Greenwich Palace was unequivocally the most beautiful and ostentatious place she’d ever been. Her family’s castles in Ireland, where she sometimes graced them with her presence, were nothing compared to this. Terrifying towers truly. They were keeps, strongholds, meant for battle and to keep enemies from within. Greenwich looked as though it had been made for a sovereign’s comfort, for parties and plays.
Velvet draped every piece of furniture and even the walls. Gold rimmed every painting, mirror and candlestick. Where there was no gold, there was silver. As if the monarchs wished to impart a message to every bejeweled or bedraggled person to grace the halls that their wealth far outweighed any other. Richer than gods. No one in the place seemed concerned with anything other than pleasure.
Antónia scowled. ’Twas no wonder the English had not yet been able to beat back the Irish, her people. When they weren’t attempting to take over every corner of Christendom, they were dancing and playing boules in the courtyard, stroking their gold and silver.
As much as their opulence and frivolity disgusted her, Antónia had to maintain a pretense while here.
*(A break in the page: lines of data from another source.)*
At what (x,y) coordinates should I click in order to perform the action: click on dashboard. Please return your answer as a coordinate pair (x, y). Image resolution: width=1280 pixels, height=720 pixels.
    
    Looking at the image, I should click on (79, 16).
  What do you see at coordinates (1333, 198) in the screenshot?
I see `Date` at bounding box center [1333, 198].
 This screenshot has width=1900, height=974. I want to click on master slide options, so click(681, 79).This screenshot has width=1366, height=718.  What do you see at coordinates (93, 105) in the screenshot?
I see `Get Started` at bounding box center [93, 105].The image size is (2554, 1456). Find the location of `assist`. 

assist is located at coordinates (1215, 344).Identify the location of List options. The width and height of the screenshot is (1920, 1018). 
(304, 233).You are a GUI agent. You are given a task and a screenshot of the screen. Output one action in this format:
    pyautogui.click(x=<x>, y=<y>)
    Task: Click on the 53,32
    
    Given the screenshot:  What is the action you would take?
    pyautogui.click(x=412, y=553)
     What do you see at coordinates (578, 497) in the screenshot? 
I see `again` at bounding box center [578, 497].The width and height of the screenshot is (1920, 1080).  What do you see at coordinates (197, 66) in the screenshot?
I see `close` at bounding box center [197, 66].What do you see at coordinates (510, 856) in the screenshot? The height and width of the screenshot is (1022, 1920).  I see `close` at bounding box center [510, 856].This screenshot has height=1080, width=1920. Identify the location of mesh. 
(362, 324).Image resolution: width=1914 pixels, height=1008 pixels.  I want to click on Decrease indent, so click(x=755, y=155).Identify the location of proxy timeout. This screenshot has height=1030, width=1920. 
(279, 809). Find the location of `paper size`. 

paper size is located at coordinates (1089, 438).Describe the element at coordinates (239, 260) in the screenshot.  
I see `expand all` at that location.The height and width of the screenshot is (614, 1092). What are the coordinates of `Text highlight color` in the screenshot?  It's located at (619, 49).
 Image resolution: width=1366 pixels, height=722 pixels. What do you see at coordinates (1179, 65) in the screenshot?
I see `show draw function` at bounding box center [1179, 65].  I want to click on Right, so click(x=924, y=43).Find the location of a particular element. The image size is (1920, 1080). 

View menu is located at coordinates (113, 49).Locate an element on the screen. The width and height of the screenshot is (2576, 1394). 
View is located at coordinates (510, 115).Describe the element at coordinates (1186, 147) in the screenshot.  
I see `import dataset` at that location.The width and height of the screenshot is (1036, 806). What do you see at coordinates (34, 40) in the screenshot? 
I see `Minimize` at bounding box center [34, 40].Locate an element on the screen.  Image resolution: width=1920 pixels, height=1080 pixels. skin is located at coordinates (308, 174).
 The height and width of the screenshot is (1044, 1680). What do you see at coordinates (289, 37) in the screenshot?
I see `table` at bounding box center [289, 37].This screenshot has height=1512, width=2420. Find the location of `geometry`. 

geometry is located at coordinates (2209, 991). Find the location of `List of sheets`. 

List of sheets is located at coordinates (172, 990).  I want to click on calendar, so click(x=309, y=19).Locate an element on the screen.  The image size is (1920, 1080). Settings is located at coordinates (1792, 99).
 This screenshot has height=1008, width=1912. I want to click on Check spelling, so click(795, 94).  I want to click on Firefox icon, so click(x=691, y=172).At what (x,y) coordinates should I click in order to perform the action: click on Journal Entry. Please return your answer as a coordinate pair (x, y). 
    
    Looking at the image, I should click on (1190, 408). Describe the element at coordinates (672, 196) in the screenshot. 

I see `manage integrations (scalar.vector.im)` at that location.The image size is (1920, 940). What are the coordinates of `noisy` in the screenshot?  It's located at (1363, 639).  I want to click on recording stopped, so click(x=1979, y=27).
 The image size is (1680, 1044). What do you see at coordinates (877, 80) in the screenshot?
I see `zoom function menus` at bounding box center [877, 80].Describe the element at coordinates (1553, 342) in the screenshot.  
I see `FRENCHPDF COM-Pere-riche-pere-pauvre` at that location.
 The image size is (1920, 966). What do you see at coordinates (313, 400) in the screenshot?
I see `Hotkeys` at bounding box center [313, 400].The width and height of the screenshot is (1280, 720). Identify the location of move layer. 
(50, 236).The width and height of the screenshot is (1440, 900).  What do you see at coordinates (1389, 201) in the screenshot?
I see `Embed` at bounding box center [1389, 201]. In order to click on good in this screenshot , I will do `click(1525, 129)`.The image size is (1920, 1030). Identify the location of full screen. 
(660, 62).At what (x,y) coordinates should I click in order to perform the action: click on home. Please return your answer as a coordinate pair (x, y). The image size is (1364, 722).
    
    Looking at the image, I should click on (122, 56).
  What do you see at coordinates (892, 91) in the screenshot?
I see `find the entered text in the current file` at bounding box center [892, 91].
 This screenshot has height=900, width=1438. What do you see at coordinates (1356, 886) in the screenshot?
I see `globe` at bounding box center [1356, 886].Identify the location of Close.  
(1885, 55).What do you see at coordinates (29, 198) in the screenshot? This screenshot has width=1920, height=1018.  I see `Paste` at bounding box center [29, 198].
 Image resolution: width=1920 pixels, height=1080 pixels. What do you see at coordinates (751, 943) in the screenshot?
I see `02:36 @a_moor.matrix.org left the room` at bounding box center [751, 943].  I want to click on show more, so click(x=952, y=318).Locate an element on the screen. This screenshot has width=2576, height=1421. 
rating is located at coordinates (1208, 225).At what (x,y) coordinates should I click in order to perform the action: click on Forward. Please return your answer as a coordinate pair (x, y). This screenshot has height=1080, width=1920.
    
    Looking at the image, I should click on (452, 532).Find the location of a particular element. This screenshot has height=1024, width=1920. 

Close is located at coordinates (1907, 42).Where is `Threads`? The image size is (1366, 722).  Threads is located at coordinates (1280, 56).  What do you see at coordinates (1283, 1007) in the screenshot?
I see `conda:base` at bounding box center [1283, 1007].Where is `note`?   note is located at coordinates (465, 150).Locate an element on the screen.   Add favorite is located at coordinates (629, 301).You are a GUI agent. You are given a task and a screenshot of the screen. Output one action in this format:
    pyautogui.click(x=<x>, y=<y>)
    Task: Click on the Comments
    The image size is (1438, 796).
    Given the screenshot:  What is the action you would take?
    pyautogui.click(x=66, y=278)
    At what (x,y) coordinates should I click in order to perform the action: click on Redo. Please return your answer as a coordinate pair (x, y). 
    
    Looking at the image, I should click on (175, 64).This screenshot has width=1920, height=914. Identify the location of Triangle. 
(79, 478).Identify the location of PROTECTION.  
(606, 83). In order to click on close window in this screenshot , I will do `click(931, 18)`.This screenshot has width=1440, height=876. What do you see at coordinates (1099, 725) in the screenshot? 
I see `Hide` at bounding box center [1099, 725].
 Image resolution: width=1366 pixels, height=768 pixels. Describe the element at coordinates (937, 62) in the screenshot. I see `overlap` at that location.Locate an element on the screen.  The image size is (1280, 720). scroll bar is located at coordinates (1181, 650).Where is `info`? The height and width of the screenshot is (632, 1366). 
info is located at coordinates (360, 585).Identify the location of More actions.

Granuaille, her grandmother, had made it very clear what her purpose was in coming—to give the queen a birthday gift therefore ensuring that the English Queen believed their ties of friendship were still strong. Some years before, Granuaille had sought out Queen Elizabeth, and though their two countries were at war, they’d formed an alliance with each other. Elizabeth had even freed and pardoned Granuaille’s son, Antónia’s uncle, Tibbot, if Granuaille agreed to continue pirating the Spanish and not the English.